Pull every line containing the word "computer" out of the material below.
DATA FOR REVIEW section start
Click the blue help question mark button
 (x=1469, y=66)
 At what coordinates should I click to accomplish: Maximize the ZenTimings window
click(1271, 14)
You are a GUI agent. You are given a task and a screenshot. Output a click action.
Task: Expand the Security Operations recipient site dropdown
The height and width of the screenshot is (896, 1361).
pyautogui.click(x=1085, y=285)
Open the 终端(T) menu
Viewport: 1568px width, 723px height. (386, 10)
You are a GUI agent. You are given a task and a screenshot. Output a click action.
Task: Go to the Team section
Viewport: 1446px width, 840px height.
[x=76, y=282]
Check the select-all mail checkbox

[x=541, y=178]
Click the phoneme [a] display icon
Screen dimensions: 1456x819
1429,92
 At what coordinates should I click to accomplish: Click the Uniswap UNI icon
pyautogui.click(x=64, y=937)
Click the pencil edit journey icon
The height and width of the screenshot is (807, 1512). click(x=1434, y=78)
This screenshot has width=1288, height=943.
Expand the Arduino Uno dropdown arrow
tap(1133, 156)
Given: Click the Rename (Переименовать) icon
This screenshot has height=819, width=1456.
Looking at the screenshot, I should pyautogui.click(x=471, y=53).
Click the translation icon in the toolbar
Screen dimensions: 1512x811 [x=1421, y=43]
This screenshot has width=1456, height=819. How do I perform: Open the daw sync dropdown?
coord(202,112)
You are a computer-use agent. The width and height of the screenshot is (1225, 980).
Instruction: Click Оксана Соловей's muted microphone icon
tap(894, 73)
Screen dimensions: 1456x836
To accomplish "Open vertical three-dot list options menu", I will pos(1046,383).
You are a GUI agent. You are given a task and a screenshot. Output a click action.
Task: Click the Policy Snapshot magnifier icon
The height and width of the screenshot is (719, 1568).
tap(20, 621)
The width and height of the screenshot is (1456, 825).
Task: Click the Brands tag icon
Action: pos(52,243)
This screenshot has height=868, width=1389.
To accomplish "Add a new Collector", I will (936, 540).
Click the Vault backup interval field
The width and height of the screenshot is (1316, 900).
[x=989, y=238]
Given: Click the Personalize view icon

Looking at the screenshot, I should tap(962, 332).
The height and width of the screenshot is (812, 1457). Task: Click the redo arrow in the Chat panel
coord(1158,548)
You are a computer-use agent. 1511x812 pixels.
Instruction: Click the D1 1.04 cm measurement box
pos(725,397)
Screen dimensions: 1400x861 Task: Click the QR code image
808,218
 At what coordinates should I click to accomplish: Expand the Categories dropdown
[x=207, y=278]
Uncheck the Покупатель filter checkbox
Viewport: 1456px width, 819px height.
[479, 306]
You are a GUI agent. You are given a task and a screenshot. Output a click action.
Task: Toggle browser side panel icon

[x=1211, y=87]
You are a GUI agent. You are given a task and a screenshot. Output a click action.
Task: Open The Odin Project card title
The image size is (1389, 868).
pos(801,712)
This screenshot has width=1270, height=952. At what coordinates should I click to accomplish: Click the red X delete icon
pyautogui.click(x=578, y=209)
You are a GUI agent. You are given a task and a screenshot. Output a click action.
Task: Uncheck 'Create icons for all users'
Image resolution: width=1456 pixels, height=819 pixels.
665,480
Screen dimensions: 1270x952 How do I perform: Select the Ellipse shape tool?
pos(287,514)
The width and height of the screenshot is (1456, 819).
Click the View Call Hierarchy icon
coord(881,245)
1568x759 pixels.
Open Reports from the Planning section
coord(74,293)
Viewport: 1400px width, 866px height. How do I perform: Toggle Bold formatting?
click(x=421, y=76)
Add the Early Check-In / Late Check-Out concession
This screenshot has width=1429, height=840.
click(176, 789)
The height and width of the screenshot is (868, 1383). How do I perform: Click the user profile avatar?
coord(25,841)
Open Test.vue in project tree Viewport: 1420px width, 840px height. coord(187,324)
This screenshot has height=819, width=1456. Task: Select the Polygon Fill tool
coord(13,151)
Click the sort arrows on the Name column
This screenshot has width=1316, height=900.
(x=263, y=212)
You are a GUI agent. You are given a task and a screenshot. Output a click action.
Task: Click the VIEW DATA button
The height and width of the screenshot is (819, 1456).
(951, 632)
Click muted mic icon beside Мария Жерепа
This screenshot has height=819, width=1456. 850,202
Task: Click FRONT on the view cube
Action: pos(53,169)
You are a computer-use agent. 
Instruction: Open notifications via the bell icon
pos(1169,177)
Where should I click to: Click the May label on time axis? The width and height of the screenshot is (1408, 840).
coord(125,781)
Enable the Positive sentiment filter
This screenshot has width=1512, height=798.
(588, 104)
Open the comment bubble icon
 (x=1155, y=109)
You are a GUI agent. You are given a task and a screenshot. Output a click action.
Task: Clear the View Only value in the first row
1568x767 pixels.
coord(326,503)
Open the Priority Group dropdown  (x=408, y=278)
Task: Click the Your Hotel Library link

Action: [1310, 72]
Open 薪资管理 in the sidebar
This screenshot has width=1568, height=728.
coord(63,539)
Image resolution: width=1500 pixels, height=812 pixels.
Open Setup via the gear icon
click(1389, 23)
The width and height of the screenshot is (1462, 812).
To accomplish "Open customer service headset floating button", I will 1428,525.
DATA FOR REVIEW section end
## RESPONSE:
You are a computer-use agent. The width and height of the screenshot is (1225, 980).
You are a computer-use agent. 1511x812 pixels.
You are a computer-use agent. 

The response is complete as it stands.